Midnight Oil on Fri, 2nd Jun 2017 9:36 pm
ONE thing for certain… Before the Dollar tanks…real tanks will roll in a World War…
That is for certain….this ain’t going down without a fight!
makati1 on Fri, 2nd Jun 2017 9:54 pm
MO, it could happen over night. No tanks, just crash. Besides, the next big war will never need tanks. Missiles will do it all in a few hours. The U$ will not be protected by oceans that mean nothing to ICBMs.
deadlykillerbeaz on Sat, 3rd Jun 2017 7:29 am
The 2018 US defense department’s fiscal year budget is $639,100,000,000.
https://www.defense.gov/News/News-Releases/News-Release-View/Article/1190216/dod-releases-fiscal-year-2018-budget-proposal/
And in 2017, the defense budget was $582,700,000,000.
https://www.defense.gov/News/News-Releases/News-Release-View/Article/652687/department-of-defense-dod-releases-fiscal-year-2017-presidents-budget-proposal/
Money says the dollar will remain the world’s reserve currency.
Doesn’t matter if the debt is 20 trillion.
Deficits don’t matter.
DerHundistlos on Sat, 3rd Jun 2017 4:38 pm
Midnight Oil, you are indeed correct. The US will not go quietly into the night. Perhaps the trillions in military expenditures is a form of insurance preventing something like this from occurring. Couple military expenditures with the rabid anger of Trump’s 40% of the US population, the result is a recipe for disaster.

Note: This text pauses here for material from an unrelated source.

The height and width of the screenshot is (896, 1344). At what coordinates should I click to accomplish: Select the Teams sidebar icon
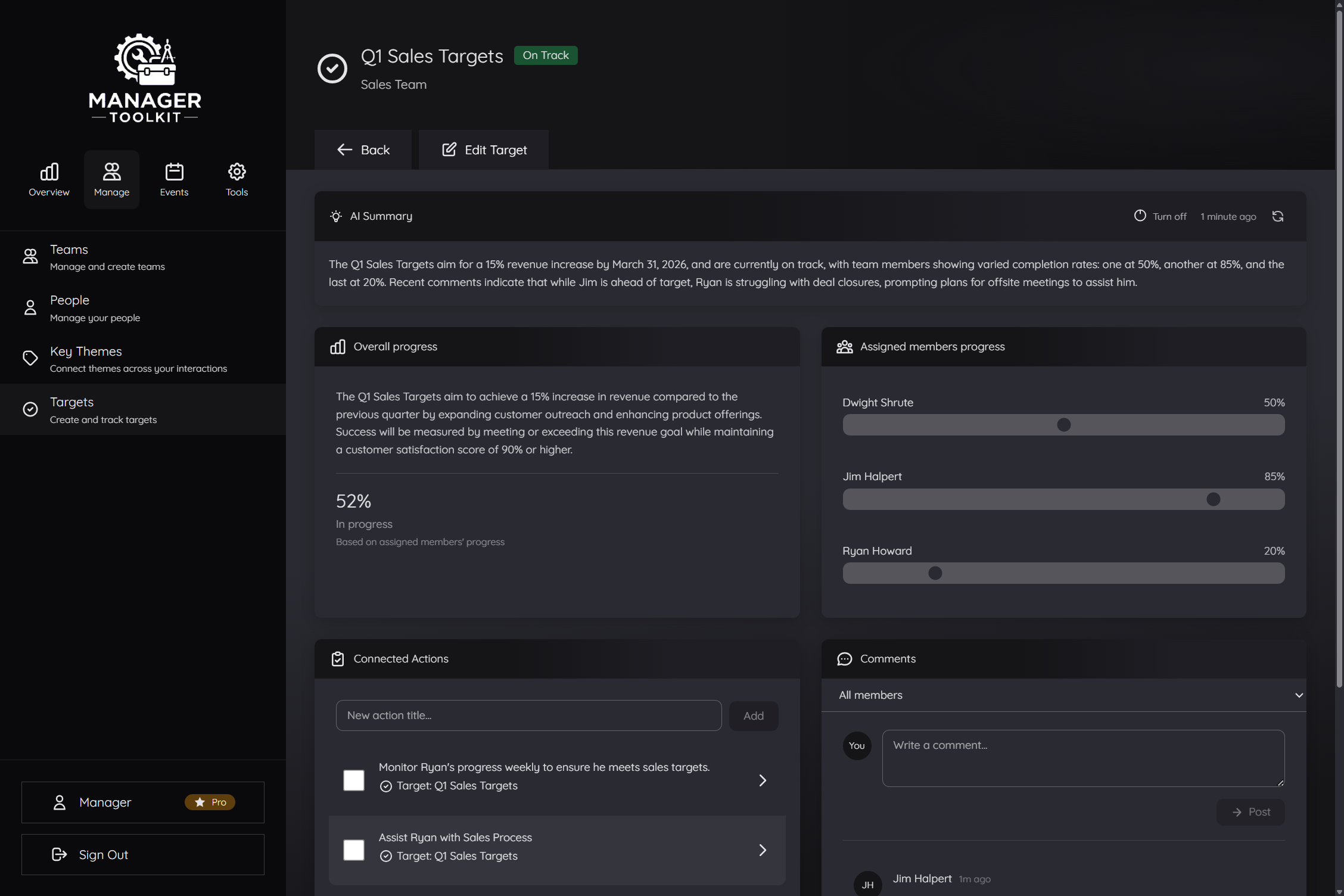(x=30, y=256)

Davy on Sat, 3rd Jun 2017 4:45 pm
“Couple military expenditures with the rabid anger of Trump’s 40% of the US population, the result is a recipe for disaster.”

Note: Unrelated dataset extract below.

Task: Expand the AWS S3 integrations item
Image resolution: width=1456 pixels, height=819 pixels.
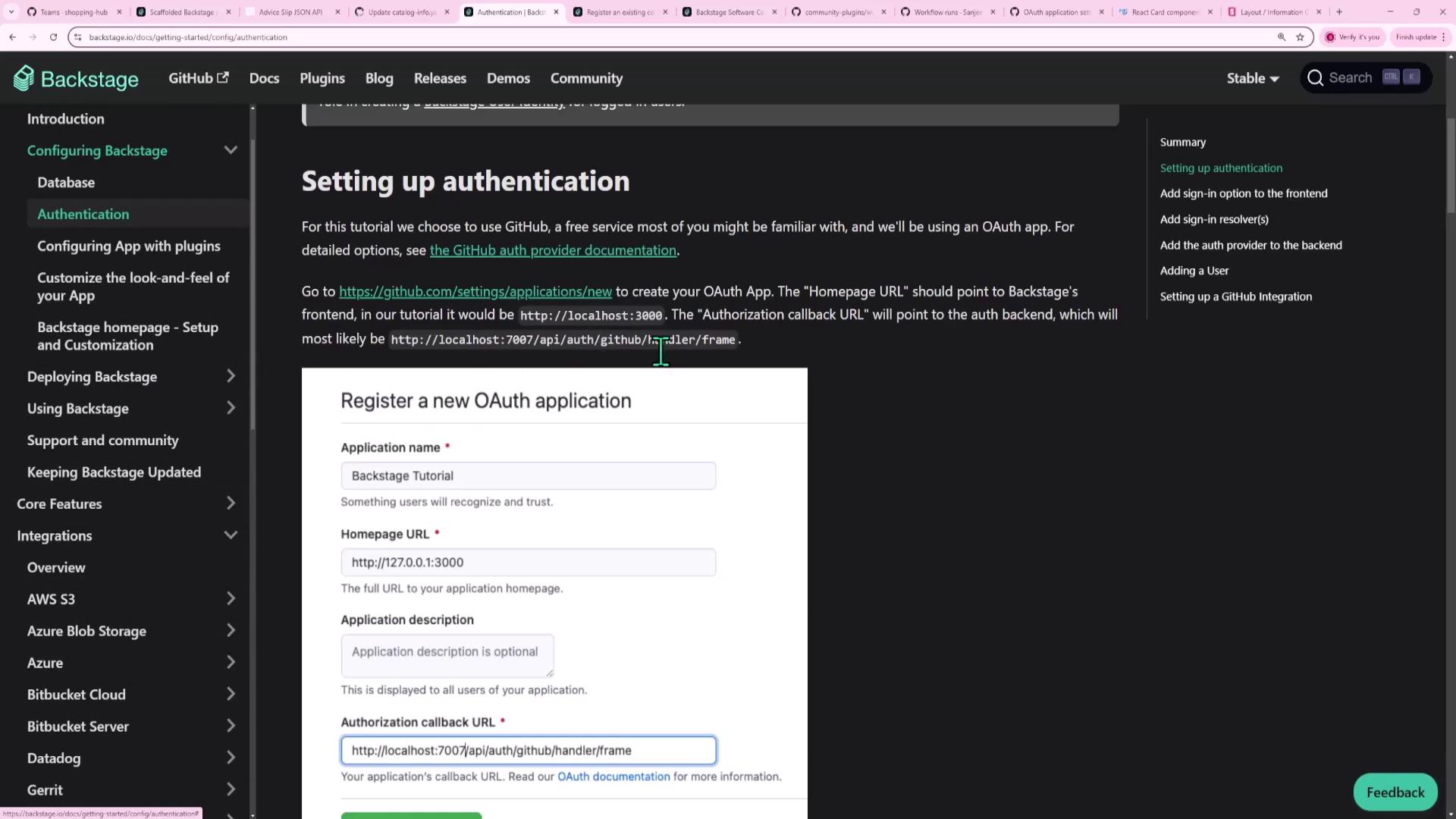Action: pos(231,599)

“Rabid anger” is on the left der hund. Who has been violently demonstrating? Who has been holding up severed heads? You are turning into a left winger dinger.
makati1 on Sat, 3rd Jun 2017 6:20 pm
The “Right” are the angry serfs who elected Trump. THAT act is one of desperation and anger, not love. TPTB need something really big (world war) to distract them from the collapse of everything Americans believe and hold dear. That means China (low possibility) or Russia (high possibility) or both (likely) will be the target of some ‘false flag’ event in the near future. Time is getting short. It’s now or never. The U$ cannot hold together much longer.
Or, they may settle for Civil War II. We shall see. Interesting, Yes? ^_^
Davy on Sat, 3rd Jun 2017 6:22 pm
Spare me the drama Makati
makati1 on Sat, 3rd Jun 2017 6:35 pm
Reality is not your thing is it Davy? LMAO
Davy on Sat, 3rd Jun 2017 7:10 pm
Not pretend reality like you have been repeating for four years now.